As APIs proliferate, the opportunities for reuse don't multiply nearly as fast because their semantics don't neatly align. Standards could solve this problem, but they're too hard to be practical. We need another way. XDI is aiming to solve this problem in the long term. Rules are a practical answer to this problem today.
Yesterday Matt Asay had an article in ReadWriteWeb entitled Why The Quantified Self Needs A Monopoly. At least three different people brought it to my attention. Their reactions can be characterized as confusion and disbelief.
Matt identifies a problem: we have lots of ways of tracking our health and fitness data, but "no one is yet doing a great job of synthesizing them." Of course, this isn't just true of health and fitness data, it's true of nearly every connected device on the planet. They all feed data into their silo.
Matt's solution is what has people scratching their heads:
The first company to effectively bring together all this disparate data into one app is going to win. Yet it's an open question whether such a victory actually means defeat, given privacy concerns and the potential for abuse of such invasive intelligence about our health (or lack thereof).
It's a valid concern, but not one that I suspect many of us would heed as we throw our data willy-nilly into apps. We want health more than we want privacy. Some even make their health data public in order to goad themselves into hitting their goals:...

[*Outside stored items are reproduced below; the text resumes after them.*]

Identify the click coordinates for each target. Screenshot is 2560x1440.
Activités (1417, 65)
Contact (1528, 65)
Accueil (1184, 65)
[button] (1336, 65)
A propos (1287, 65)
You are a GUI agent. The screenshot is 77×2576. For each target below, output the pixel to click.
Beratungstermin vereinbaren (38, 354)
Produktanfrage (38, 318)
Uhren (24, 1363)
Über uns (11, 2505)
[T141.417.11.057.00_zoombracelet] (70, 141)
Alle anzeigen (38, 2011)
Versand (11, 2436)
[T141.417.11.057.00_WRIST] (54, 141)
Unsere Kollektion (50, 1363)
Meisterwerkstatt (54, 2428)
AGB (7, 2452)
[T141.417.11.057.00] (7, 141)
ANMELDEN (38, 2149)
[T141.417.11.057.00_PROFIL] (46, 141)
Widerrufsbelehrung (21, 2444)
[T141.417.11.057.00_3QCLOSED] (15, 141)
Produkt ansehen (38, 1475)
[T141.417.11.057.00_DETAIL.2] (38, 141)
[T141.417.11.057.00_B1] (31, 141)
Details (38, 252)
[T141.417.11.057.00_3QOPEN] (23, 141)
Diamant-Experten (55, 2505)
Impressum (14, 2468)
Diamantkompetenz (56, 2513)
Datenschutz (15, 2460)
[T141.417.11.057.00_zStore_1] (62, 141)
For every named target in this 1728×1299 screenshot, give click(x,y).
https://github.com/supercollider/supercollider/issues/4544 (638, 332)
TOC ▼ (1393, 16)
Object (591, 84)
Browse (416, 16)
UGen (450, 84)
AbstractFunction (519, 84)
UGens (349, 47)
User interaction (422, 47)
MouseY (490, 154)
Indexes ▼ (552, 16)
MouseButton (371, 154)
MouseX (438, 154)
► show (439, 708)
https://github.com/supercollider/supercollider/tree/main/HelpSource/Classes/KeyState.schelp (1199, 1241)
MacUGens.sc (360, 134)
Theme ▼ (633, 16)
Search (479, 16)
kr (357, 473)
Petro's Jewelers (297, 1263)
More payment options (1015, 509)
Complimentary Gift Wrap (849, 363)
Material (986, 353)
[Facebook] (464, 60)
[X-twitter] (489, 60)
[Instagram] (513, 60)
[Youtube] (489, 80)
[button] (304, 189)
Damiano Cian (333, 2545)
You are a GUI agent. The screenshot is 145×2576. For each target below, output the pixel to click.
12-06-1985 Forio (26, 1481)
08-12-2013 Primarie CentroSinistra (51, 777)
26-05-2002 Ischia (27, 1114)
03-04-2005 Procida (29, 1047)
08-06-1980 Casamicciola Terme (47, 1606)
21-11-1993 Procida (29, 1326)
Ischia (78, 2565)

While most people don't tweet their weight, I suspect many, if not most of us will happily trade privacy in return for more powerful tools to improve our health. And if it works, ironically, we'll likely become even less inhibited about publicly sharing our health data, as we show off the weight we're losing, the times we're hitting on our rides, etc.
But first we need someone to win the race to aggregating the data behind our quantified selves. And we need it now.From Why The Quantified Self Needs A Monopoly—ReadWrite
Referenced Tue Aug 06 2013 10:13:25 GMT-0600 (MDT)
Matt's taking a short cut to a solution, but he's spot on with respect to the way humans traditionally solve these problems. The right answer is a decentralized solution based on standards. The easy answer is a centralized solution based on a single powerful player—hence Matt's call for a monopoly.
The decentralized approach is fraught with effort and prone to missteps that can lead to failure. Solving a problem like the one Matt brings up in a distributed way is hard because it requires cooperation and non-market forces (in many cases). APIs alone can't do the job because no one is making them consistent. Each company is deciding on it's own. There are typically two solutions to this problem:
- De jure standards—go to OASIS, start a standard body, work like hell for years with no recognition and lots of slings and arrows, hope that someone adopts them.
- De facto standards—be so big that everyone must adhere to your standard or be first and so clever that everyone who comes along later adheres because doing anything else would be stupid.
Matt's ultimately arguing for the second of these options (assuming some benevolence on the part of the monopoly). And practically speaking, given these two choices, that's probably the only thing that will solve this problem. De jure standards are really hard.
This is the problem Tim Berners-Lee (TBL) was trying to solve when he proposed the semantic web. TBL was proposing a third way that didn't require de facto or de jure standards. Rather there would be a way to connect the APIs together after the fact—at run time rather than at compile time, as it were.
I'm on the Oasis XDI TC, which is working on the XDI standard. In a way XDI is a meta-standard since it's got semantic interchange at its heart. The goal, eventually, is to dynamically link disparate APIs together merely (ha!) by providing a semantic map between the concepts in the API and some common semantics.
In a world of semantic data interchange, you could bring the Endomondo, Fitbit, and Strava APIs together by mapping the concepts behind their syntax to a common health data dictionary. Do the mapping and then applications can take interact with any of them, at run time, through the mapping. This isn't a simple solution, but as far as I can tell, it's the only solution that doesn't require that we negotiate for years on every subject or give ourselves to monopoly players.
In the meantime, I'm working on using maps in the form of rulesets to translate semantic concepts. For example, I wrote earlier about my experiment to link together my Philips Hue lights and my Insteon-controlled lights. This provides a real, practical way of solving the problem of semantic data interchange now. Rules embody semantic translations that create opportunities for more dynamic, emergent, and loosely-coupled interactions.